Environmentalists are hailing a new law that supposedly requires the state’s two largest pension funds to divest from coal companies, but a close read of the law reveals loopholes large enough to keep most of the funds’ coal holdings untouched.
Gov. Jerry Brown (D) signed the bill, SB 185, last week. On its face, the new law requires the California Public Employees' Retirement System (CalPERS) and the California State Teachers' Retirement System (CalSTRS) to divest from companies that mine for thermal coal.
Environmentalists hailed the law as a major victory in their ongoing fight to divest financial institutions from carbon-based energy sources.
"These are 2 of the 20 largest pension funds on earth—their divestment sends a powerful signal that the world's 8th largest economy can figure out where the future lies," said Bill McKibben, who leads the environmentalist group 350.org and has spearheaded divestment efforts around the country.
However, it is not clear that SB 185 will actually spur significant divestment of the pension funds’ coal holdings due to little-noticed language tucked away in the legislation.
The law requires the two pension funds to liquidate coal investments by July 2017. But it offers some caveats.
The law specifies that the funds should only divest from coal if "the action is consistent with the board’s fiduciary responsibilities." In other words, if divesting conflicts with the funds’ legal obligations to maximize returns for their investors, they needn’t do so.
That is a major carve-out, since top executives at both CalPERS and CalSTRS have suggested or stated outright that divestment is a losing proposition financially.
"I’ve been involved in five divestments to this point for our fund," CalSTRS chief investment officer Chris Ailman told the board in April. "All five of them we’ve lost money, and all five of them have not brought about social change."
That fund’s chief executive said in 2013 that divestment "bears the risk of adversely affecting an investment portfolio and severs any chance to advance positive change through shareholder advocacy."
Both CalSTRS and CalPERS have emphasized "engagement" with fossil fuel companies rather than divestment as a way to affect desired social or political change.
"When it comes to climate change and its risks, Calpers’ view is that the path to change lies in engaging energy companies, instead of divesting them. If we sell our shares then we lose our ability as shareowners to influence companies to act responsibly," that fund’s CEO said in March.
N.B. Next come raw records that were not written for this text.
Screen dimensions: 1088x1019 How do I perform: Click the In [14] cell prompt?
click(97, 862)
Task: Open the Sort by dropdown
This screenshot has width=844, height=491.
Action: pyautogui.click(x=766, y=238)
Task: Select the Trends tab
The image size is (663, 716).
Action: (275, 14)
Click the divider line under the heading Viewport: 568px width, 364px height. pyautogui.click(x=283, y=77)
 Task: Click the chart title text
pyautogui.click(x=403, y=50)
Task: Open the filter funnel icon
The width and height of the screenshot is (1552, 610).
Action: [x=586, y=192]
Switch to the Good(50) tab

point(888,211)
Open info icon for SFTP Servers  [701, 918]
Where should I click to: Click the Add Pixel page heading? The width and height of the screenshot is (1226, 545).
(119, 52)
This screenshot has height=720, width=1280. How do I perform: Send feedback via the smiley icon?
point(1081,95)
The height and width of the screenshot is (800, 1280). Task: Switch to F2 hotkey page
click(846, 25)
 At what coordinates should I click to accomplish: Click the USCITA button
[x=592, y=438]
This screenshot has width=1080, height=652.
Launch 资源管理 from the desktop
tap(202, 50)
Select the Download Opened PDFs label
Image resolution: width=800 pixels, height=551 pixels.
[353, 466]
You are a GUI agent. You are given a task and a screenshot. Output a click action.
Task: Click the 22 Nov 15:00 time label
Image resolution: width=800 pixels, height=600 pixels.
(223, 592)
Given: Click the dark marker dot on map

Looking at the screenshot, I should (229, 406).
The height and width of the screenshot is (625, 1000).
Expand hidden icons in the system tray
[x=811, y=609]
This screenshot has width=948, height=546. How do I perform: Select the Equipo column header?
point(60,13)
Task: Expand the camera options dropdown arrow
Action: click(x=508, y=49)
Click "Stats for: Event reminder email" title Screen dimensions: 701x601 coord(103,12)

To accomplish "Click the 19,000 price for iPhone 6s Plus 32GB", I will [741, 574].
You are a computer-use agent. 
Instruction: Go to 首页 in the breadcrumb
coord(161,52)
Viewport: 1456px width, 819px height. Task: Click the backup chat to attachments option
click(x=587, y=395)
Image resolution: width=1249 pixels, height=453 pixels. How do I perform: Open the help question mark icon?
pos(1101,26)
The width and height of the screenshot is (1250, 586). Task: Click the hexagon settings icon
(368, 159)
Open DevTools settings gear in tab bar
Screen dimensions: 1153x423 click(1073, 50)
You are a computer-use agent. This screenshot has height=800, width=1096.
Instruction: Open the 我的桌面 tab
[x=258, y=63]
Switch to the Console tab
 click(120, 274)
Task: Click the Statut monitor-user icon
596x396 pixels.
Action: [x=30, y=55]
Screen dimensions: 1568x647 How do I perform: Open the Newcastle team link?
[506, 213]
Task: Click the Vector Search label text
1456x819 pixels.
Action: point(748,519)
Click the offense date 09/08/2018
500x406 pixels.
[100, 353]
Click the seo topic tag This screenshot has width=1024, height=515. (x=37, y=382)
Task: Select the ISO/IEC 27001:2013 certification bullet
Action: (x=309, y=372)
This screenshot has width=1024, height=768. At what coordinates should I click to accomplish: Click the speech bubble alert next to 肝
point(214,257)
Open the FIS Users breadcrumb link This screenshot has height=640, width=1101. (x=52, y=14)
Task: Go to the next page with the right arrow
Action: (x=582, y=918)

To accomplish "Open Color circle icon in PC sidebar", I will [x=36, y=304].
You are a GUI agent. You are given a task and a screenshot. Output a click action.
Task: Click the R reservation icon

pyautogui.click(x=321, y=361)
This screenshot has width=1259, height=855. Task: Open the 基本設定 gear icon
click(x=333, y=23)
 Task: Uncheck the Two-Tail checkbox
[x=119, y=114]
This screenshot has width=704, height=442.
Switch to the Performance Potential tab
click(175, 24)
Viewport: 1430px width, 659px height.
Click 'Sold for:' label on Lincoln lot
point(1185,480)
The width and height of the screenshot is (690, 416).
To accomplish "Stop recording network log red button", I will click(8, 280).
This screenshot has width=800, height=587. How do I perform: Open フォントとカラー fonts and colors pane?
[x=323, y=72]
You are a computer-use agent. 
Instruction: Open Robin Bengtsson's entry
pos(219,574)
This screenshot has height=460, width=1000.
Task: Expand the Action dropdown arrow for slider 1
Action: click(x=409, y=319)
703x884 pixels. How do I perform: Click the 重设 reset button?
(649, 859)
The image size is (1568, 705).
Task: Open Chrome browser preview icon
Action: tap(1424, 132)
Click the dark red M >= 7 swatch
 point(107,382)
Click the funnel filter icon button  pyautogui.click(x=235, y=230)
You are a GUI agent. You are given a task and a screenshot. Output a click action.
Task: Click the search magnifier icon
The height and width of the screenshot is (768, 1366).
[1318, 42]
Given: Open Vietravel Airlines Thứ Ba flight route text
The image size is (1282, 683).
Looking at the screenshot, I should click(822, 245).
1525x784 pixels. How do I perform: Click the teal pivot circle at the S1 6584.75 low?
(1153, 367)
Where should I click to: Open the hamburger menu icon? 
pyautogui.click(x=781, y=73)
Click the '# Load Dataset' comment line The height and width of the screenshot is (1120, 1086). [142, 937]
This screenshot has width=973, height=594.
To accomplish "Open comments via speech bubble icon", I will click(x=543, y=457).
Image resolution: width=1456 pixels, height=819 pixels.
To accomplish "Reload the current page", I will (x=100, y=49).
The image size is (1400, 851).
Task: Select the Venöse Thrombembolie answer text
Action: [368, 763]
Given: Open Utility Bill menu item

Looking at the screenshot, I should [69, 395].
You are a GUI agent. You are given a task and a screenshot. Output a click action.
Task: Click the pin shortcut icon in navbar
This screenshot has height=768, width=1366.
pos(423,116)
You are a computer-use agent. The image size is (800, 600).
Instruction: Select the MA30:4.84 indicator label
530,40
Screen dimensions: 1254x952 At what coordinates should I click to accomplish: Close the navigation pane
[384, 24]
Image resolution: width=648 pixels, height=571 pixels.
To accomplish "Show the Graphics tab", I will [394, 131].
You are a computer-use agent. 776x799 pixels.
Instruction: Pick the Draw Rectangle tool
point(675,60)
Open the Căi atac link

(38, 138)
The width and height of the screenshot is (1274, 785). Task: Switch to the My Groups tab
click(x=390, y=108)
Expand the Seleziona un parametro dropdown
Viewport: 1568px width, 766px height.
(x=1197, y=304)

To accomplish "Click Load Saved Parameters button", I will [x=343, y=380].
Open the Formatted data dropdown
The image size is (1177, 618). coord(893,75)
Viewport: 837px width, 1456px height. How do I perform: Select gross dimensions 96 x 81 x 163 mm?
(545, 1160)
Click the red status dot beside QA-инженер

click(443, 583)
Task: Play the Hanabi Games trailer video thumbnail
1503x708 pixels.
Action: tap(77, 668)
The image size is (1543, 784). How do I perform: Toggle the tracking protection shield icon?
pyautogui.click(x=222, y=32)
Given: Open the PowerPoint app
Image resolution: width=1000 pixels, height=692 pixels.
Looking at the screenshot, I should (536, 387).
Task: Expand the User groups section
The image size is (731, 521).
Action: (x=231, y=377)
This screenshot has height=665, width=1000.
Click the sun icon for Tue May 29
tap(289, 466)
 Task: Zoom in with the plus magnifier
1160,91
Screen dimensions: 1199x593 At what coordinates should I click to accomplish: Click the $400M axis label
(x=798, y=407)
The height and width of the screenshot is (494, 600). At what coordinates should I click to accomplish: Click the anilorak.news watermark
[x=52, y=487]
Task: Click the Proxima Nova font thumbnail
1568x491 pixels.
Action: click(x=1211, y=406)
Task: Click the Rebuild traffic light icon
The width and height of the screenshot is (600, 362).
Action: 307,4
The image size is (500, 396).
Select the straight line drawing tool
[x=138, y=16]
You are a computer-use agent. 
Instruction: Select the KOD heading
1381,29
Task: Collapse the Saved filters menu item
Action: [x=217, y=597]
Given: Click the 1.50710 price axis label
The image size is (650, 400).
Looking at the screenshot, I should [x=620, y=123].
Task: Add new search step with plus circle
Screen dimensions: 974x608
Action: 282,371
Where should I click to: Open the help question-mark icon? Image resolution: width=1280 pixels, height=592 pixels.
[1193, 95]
Even if the funds determine that divestment is consistent with their fiduciary duties, it is not clear that SB 185 will force either fund to give up much in the way of coal holdings.
That is the result of another quirk in the language of the law, which defines a coal company as "a publicly traded company that generates 50 percent or more of its revenue from the mining of thermal coal."
Many of the companies in CalSTRS’ and CalPERS’ portfolios that mine for coal are diversified energy companies that may not exceed that threshold, exempting them from the law’s divestment requirements.
Other divestment efforts have included similar carve-outs that left holdings in companies that produce coal energy untouched. Norway’s sovereign wealth fund set the revenue threshold at 30 percent. The Church of England’s is 50 percent.
"The pragmatic approach from investors has allowed them to land a symbolic blow against coal without having to risk dropping companies that make up a significant part of investment indexes," Bloomberg reported in June.
According to the Sacramento Business Journal, SB 185 could affect CalPERS investments worth $57 million, or less than one fifth of its total value. For CalSTRS, the sum is even smaller: just $6.7 million, or 3 percent, of its $184 million portfolio could be affected by the measure.
As California pension funds have expressed doubts about the financial wisdom of divestment, they have also warned that efforts to "green" their portfolios pose major financial risks.
"We’re all familiar with the J-curve in private equity," said CalPERS chief investment officer Joseph Dear in 2013. "Well, for CalPERS, clean-tech investing has got an L-curve for ‘lose.’"
"Our experience is this has been a noble way to lose money," Dear said.